Kurzbeschreibung, übernommen:
In Leipzig wird Anna al-Hamid erwürgt aufgefunden. Ihr marokkanischer Ehemann, der mit dem gemeinsamen 2-jährigen Sohn in seine Heimat geflohen ist, steht unter dringendem Tatverdacht. Die Auslieferungsbestimmungen lassen jedoch keinen Zugriff der Strafverfolgungsbehörden zu. Für Hauptkommissar Martin Bender und sein Team ist dies zutiefst unbefriedigend. Bei ihren Ermittlungen im Umfeld des Verdächtigen und in der Familie des Opfers erfährt Bender zum ersten Mal von einem Geschäft, das unter dem Begriff Bezness bei den Betroffenen bekannt ist. Frauen aus Europa verlieben sich im Urlaub in afrikanischen Ländern in Einheimische, die durch Vorspielen von Gefühlen versuchen, an das Geld dieser Frauen zu kommen oder durch Heirat eine Aufenthaltsgenehmigung zu erhalten.
Auch Ki hat es mit einem solchen Fall zu tun. Eine Mutter beauftragt sie, ihre in Ägypten verschwundene Tochter zu suchen. Es ist die Zeit des arabischen Frühlings. Ki fliegt Anfang März 2011 nach Hurghada, um dort nach Simone Rosenau zu suchen. Auch sie selbst gerät bei dieser Suche in Gefahr. Ein Krimi um vorgetäuschte Gefühle, enttäuschte Erwartungen und Hoffnungen, und den verzweifelten Wunsch vieler Männer, aus Elend und Perspektivlosigkeit in ein scheinbar besseres Leben zu gelangen.

Meine Meinung:
In diesem Buch werden zwei Geschichten erzählt, die sich allerdings sehr ähneln. In beiden Fällen geht es um Frauen, die nach Marokko und Ägypten reisen und dort dem Charme der Männer erliegen, die sich eigentlich nur Frauen suchen, um sich damit ein besseres Leben zu ermöglichen. Wobei Anna ihr Leben verliert und Simone es wieder findet.

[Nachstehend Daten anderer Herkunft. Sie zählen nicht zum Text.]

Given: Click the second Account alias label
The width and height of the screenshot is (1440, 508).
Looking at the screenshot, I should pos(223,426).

Cornelia Lotter hat aus leider wahren Tatsachen einen spannenden Roman gestrickt. Der Hintergrund ist an sich schon erschütternd und kann einen ganz schön mitnehmen. Aber ich empfand die Suche von Ki in Ägypten wirklich sehr spannend und ich war wieder mal gefesselt. Interessant fand ich auch, was Kommissar Martin Bender in seinem Fall alles heraus fand und wie er ausging.

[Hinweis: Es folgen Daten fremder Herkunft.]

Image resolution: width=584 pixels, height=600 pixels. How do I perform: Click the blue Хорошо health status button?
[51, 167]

Hauptkommissar Martin Bender und Kirsten Stein kannte ich bisher noch nicht, obwohl es schon einige Bücher gibt, in denen sie gemeinsam an Fällen arbeiten und sich auch wohl näher kommen.  Ich hatte aber keine Probleme und habe über ihre Geschichte durch kurze Rückblenden genug erfahren können. Mir gefällt es ja immer wieder, wenn in den Büchern nicht nur die Fälle abgearbeitet werden, sondern ich auch über Privates der Beteiligten erfahre. Da ich im vorigen Jahr in Leipzig war, kannte ich die Orte und wusste wie eine Leipziger Lerche schmeckt.

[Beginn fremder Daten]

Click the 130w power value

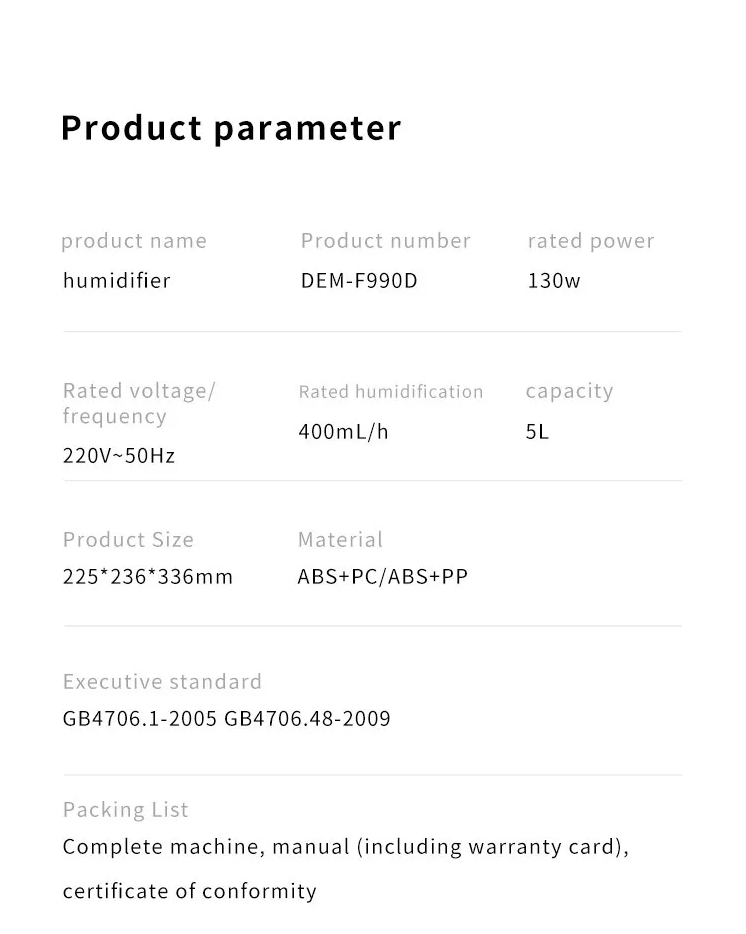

Über den Inhalt muss ich nicht mehr schreiben, denn der Klappentext ist schon sehr ausführlich. Ich möchte allerdings noch einmal erwähnen, dass ich ganz begeistert bin, wie die Autorin diese Begebenheiten in diesem Buch zu einer wirklich spannenden und fesselnden Geschichte umsetzen konnte.

Fazit:
Krimis sind halt keine Märchen und wenn Tatsachen in einem Krimi eingesetzt werden, kann auch keiner etwas schlechtes dazu sagen. Mich hat das Buch zwar auch etwas erschüttert, aber eben auch gefesselt und deshalb empfehle ich es auf jeden Fall weiter.